For the study, subjects with an ESSDAI (EULAR Sjögren’s Syndrome Disease Activity Index) score of 6 or more were randomized 2:1 to receive 10 mg/kg of CFZ533 or placebo over a 12-week period. Four additional doses were administered in an open-label extension for 12 weeks. The primary goals were to evaluate the drug’s safety and tolerability as assessed by adverse events, and also to assess disease activity, with the primary outcome being the ESSDAI score. “The proof-of-concept criteria were stringent,” Dr. Fisher said. They “required a reduction in the ESSDAI score after 12 weeks to be 5 or more points greater in the CFZ533 group than the placebo group. The minimal clinically important difference is 3 points.”

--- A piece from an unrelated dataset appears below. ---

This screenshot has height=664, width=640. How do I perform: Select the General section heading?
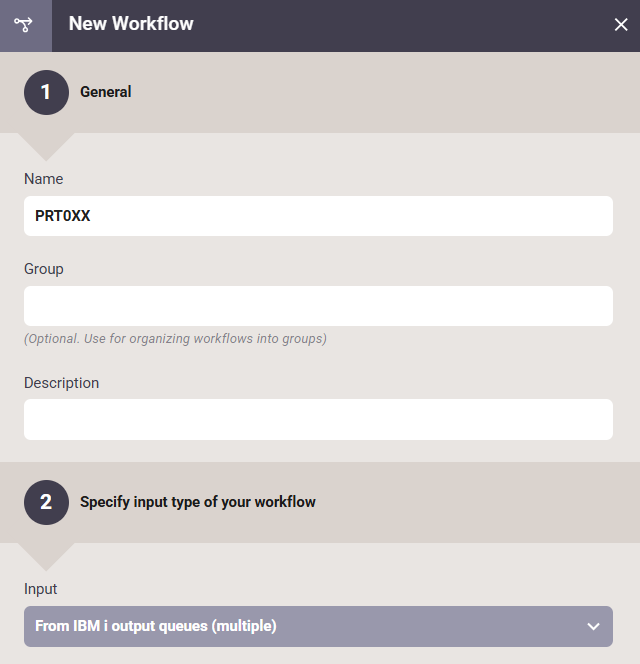click(106, 92)
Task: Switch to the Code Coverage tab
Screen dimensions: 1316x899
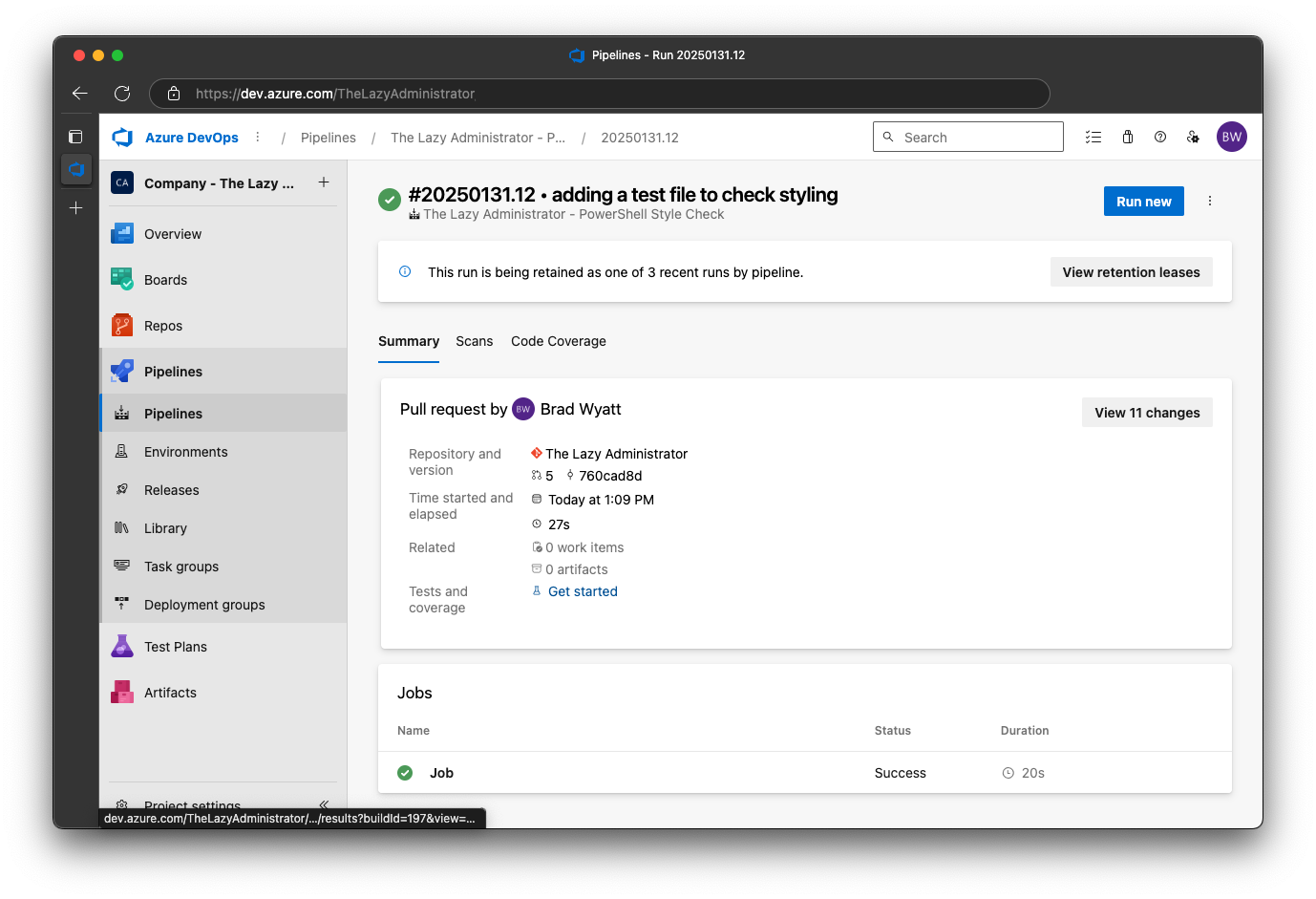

He reported results from 21 patients in the CFZ533 and 11 in the placebo group. The baseline ESSDAI scores were 10.6 and 11 in the CFZ533 group and placebo groups, respectively. Patients also showed high symptomatic burden as assessed by the ESSPRI (EULAR Sjögren’s Syndrome Patient Reported Index), which measures dryness, fatigue, and pain on a 0-10 scale (mean scores of 6.7 and 7.2, respectively).

At 24 weeks, CFZ533 was found to be well tolerated, with no unexpected safety findings. “There were no serious infectious complications and there were no thromboembolic events,” Dr. Fisher said. “We did have one serious adverse event at the end of the open-label period. It occurred on the last day of that subject’s follow-up period. This was a case of atrial fibrillation. However, the patient had a predisposing medical condition and it was thought to be unrelated to the study drug.” Evaluation of pharmacokinetic data revealed that plasma levels throughout the study were above the level which previous data suggest is associated with inhibition of the CD40 pathway in tissue. “These plasma levels are also associated with inhibition of germinal center formation and with inhibition of T-dependent antigen response,” he said.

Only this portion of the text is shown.